The NRL has confirmed that the Parramatta Eels will be docked 12 competition points and fined $1 million for breaches of the salary cap dating back to 2013.
In addition, the NRL has cancelled the registration of five officials at the club, including former St Helens coach Daniel Anderson.
NRL CEO Todd Greenberg said that he had carefully considered the responses from the Parramatta club and five officials to the breach notices issued on May 3.
“While each made points worthy of consideration, there was insufficient information in those responses to warrant any change to the penalties originally proposed in the breach notices,” said Greenberg.
“The overall impression that I got from the responses is that no one at the club has taken responsibility for the deliberate, systemic and blatant breaches of the salary cap.
“We have to take a stand to demonstrate that the NRL will not tolerate contraventions of the salary cap which plays such a crucial role in giving us one of the closest competitions in Australian sport.”
The NRL has imposed the following penalties:
The Parramatta Eels will be docked 12 competition points from today.

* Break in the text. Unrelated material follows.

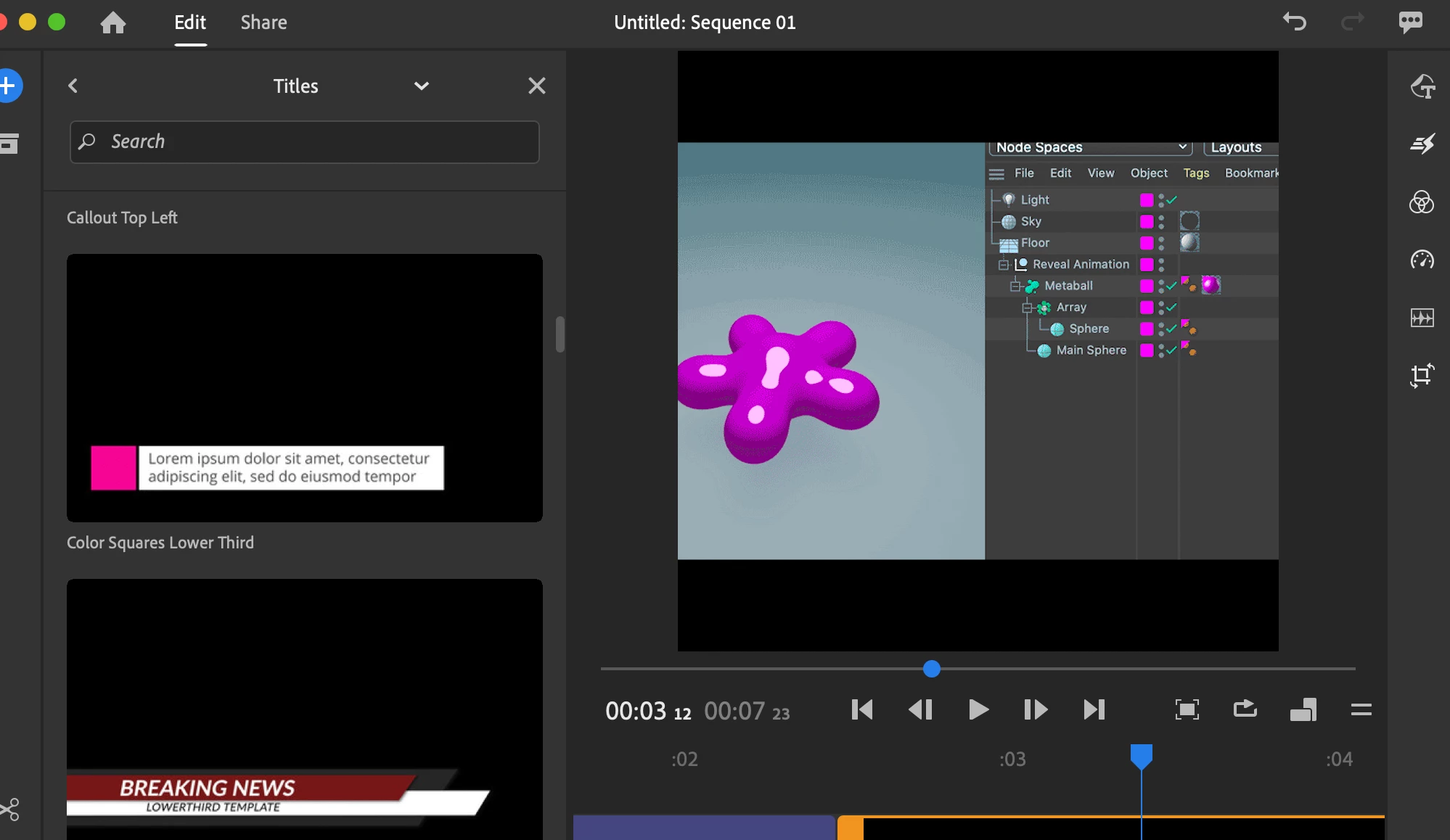
Task: Go back with the Titles panel arrow
Action: click(73, 86)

In addition, all differential points (for and against) accumulated by the Eels in the first nine rounds will be revoked
The club will be fined the maximum penalty of $1 million
Five club officials – Chairman Steve Sharp, Deputy Chairman Tom Issa, Director Peter Serrao, CEO John Boulous and Football Manager Daniel Anderson – have had their registrations cancelled
The Eels will be stripped of its Auckland Nines title won earlier this year. There will be no official winner for 2016
Greenberg said he could not be more sympathetic towards the Eels fans, coach Brad Arthur and especially the players, who have performed so well in difficult circumstances this year.
“But we have to take a strong stand to preserve the integrity of the salary cap and the competition,” he said.
“We would hope that, in the long term, this will help make the club stronger and ensure there is no repeat of the salary cap breaches which have plagued the club over the last six years.
“The Parramatta club now has one of the biggest decisions it has ever had to make in its 69 year history.
“It can appeal the decision, which is its right, or it can accept this decision and turn Parramatta into the powerhouse club it should be.
“It is my view that it is time for the club to move on and do the right thing by Brad Arthur, the players and the fans.”
Greenberg said the review had taken longer than originally expected because it affected the livelihoods and reputations of people in the game.
In particular, the NRL did not take lightly its decision to de-register a club legend like Steve Sharp who had been a long time member of the Parramatta family.
Greenberg added that, with this phase of the investigation completed, the NRL will now focus on improving the governance and operations of the Parramatta club.
He said the NRL was ready to provide any resources and expertise needed by the club.
“We have not intervened in the running of the club during this investigation because our priority was to give everyone involved a fair hearing,” he said.
“But it is imperative that we help rebuild the club so it has a strong Board and strong management into the future.
“We note that there are currently several proposals for extraordinary general meetings at the club and we would urge members to support a Board and management group which is focussed on making the Eels a strong, successful team.
“The time for in-fighting and factionalism is over.
“The members have a chance to clear the decks and rebuild the club and we will be encouraging them to do so.”